The researchers tested the approach on Zymomonas mobilis, a promising industrial microbe that’s naturally good at converting sugars into alcohol and can function with or without oxygen (aerobically or anaerobically).
After screening each library against known chemical stressors at sub-lethal concentrations, the researchers calculated chemical-gene scores for each mutation. Positive scores indicate increased fitness, while negative scores represent decreased fitness. They used another calculation to test the ability of one library to accurately predict results from the other.
These methods identified 103 genes with significant scores in at least one chemical and genetic library, but only 31 had significant scores in both.

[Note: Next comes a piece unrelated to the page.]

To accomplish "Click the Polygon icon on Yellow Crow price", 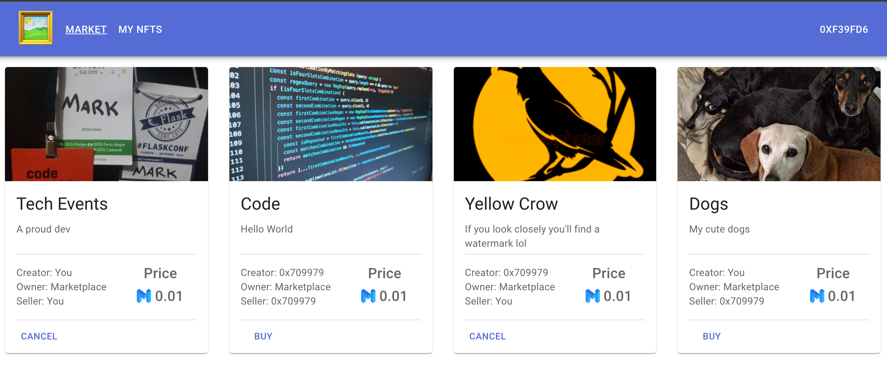I will tap(592, 296).
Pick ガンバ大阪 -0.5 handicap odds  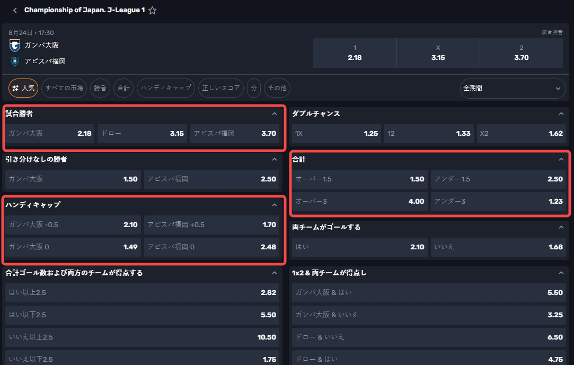pyautogui.click(x=73, y=225)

Follow-up experiments on a set of those found no false positives.
“We were able to basically narrow in on the things where they agree the most,” said Jacob Eckmann, a PhD student in Patricia Kiley’s lab who co-authored the paper. “It was a way of trying to find ... the biggest winners rather than sorting through a lot of the other noise.”
In Z. mobilis, the genes identified help make proteins involved in the electron transport chain, a process that cells use to turn food into energy.

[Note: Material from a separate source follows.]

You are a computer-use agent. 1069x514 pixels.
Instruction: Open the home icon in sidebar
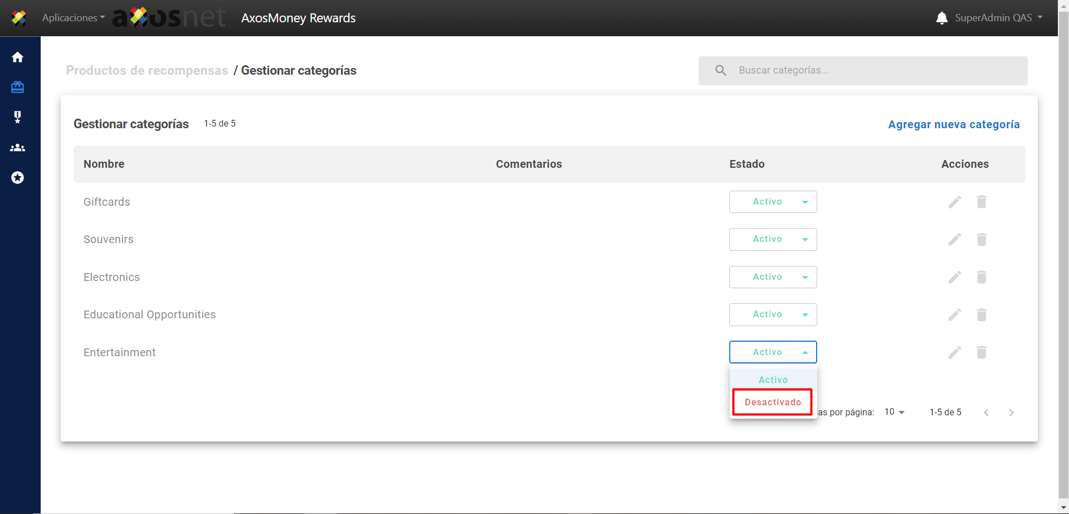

The experiment showed that disrupting that pathway improves the microbe’s resistance to chemicals often encountered during fermentation of plant biomass, but it’s not clear how.
So in addition to identifying new gene engineering targets, the findings point to an unexpected function for this electron transport chain, which Eckmann is now investigating.
“This is a fascinating discovery about the central energy-producing components of Zymomonas mobilis,” Eckmann said. “(This pathway) seems to have its fingers in a lot of different systems, and we’re trying to look further into what exactly the architecture of this pathway is and why it seems to be messing with so many different things.”
The researchers say the technique can be applied to other microbes and other chemical-gene interactions, potentially accelerating advances in biomanufacturing, fighting antibiotic resistance, and understanding how microbes use chemical signals to form partnerships that help humans and plants.
“This type of approach is becoming more and more accessible. It used to be that these genome-scale screens were really big and laborious,” Steinberger said. “We’re getting to the point where this could be feasible for any organism that has these technologies available.”